Temperature, sound, and lights, in particular, contribute to restlessness. Fortunately, they can also play important roles to a good night's rest if set in a way that matches your body's preference for comfort.
It's common knowledge that stuffiness, glaring lights, and noise are not the ideal things to take to bed. We make a conscious effort to remove them from the room once it's time to sleep. However, the current setup of your sleeping area may allow these disturbances in without you noticing.
One of the reasons why adults have trouble sleeping is inadequate airflow in their bedroom, which can worsen breathing issues for those who have lung or heart ailments. As a result, they wake up more frequently at night. Research has found that room temperature is a more likely contributor to sleep problems than noise².
The blue light that typically comes from smartphones and TV screens can cause eye strain and fatigue. Research has shown that prolonged exposure to blue light can keep you alert by tricking your body's circadian rhythm (internal clock)³. Blue light also suppresses melatonin, the hormone that tells us to go to sleep. Your natural melatonin levels may still decrease even if you've activated your phone's "night shift" to eliminate blue light.
As much as we want to keep our bedroom quiet, sound can still seep in, especially if you live in a densely populated neighborhood or near busy roads. Vehicles speeding, people walking, dogs barking—these are just some of the frequent disturbances at night.
What can you do to reverse the effects of the three invisible causes of sleep problems?
Consider the following when optimizing your sleep environment:
If you are having trouble sleeping at night, you might start by making adjustments to your air-conditioning system. Counter the effects of poor ventilation by letting air flow more freely, which helps regulate your breathing in turn. Aside from an undisturbed rest, a breathable room also makes you feel less sleepy when you wake up and enables you to concentrate better on your daytime activities.

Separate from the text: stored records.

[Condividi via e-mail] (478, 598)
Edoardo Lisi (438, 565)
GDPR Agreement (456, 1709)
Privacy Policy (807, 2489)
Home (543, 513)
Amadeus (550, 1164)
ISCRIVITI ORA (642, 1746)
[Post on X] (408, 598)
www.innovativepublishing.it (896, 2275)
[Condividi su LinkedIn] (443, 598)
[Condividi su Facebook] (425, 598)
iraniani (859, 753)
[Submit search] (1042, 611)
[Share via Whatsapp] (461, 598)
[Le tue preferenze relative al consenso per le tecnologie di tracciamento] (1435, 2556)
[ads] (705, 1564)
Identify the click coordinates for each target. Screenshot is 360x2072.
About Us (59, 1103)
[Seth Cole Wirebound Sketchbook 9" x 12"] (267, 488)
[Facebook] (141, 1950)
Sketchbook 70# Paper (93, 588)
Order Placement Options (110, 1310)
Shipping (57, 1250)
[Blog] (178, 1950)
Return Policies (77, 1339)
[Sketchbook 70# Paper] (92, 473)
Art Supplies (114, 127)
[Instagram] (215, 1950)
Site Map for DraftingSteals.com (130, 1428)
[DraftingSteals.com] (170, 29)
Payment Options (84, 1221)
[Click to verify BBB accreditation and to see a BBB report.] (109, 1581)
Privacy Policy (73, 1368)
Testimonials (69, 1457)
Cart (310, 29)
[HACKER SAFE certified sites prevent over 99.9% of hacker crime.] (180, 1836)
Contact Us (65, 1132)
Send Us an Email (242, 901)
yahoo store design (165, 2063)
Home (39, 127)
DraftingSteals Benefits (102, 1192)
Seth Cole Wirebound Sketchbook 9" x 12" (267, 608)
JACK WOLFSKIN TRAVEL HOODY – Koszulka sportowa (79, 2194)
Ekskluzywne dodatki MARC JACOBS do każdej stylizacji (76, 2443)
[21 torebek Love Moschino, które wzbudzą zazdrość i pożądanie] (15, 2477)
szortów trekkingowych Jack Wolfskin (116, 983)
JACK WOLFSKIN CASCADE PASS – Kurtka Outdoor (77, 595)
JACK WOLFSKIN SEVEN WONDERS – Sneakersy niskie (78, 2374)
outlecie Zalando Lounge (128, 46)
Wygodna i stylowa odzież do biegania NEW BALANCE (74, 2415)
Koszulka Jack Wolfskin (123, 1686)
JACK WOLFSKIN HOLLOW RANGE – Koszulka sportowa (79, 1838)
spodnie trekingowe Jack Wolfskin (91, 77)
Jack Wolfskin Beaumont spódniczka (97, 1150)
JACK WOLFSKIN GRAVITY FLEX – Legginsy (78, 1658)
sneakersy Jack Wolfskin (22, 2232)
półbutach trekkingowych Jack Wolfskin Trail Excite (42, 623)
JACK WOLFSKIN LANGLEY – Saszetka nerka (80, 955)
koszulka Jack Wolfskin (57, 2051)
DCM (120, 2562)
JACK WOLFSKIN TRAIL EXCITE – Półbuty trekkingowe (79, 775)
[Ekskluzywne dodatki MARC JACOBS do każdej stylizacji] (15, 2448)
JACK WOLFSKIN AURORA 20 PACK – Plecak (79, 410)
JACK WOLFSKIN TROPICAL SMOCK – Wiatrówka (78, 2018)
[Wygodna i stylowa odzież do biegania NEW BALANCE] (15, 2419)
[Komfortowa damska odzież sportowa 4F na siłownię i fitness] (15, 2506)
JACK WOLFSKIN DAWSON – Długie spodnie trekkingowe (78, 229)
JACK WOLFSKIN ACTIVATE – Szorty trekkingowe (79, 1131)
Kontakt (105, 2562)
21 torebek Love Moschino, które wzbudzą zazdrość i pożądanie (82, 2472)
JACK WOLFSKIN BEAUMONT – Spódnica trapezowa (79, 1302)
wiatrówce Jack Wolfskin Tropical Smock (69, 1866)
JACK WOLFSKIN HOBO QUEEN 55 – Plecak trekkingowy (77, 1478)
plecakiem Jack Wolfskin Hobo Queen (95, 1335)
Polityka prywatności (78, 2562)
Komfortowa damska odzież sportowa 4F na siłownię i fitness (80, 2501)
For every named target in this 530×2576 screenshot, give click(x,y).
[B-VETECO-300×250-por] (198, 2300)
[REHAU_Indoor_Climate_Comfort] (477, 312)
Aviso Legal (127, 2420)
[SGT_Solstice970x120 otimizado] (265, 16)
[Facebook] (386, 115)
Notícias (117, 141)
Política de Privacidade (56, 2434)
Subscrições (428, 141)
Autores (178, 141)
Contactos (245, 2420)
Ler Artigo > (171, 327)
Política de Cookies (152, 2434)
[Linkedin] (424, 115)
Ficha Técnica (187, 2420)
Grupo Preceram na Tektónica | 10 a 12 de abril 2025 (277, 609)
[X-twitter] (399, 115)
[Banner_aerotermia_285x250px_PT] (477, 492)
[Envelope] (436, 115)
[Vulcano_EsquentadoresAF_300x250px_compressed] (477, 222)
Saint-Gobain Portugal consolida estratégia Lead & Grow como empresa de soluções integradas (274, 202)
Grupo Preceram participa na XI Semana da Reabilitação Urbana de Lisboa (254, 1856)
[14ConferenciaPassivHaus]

Not all kinds of light are detrimental to your rest. They are helpful if you expose yourself to the right type of light at appropriate hours. Remember your circadian rhythm? You can "train" it by bathing in brightness during the day⁴ and dimming your home in the evening hours. Doing so trains your body to take advantage of waking hours and rest periods.
Unless you have a soundproof room, shutting out all noise can be close to impossible. Instead of reaching for earplugs, make the most out of your natural surroundings by purposely welcoming rhythms like river currents, rustling leaves, and chirping birds. These earth sounds can act as white noise that calms you down. If you don't live near a stream (as most of us don't)? Consider purchasing a white noise machine or downloading an app that plays calming sounds of nature.
Creating an optimal sleep environment doesn't mean doing a significant renovation. Do a quick assessment of your bedroom and use these tips to help make surprising improvements to the quality of your sleep.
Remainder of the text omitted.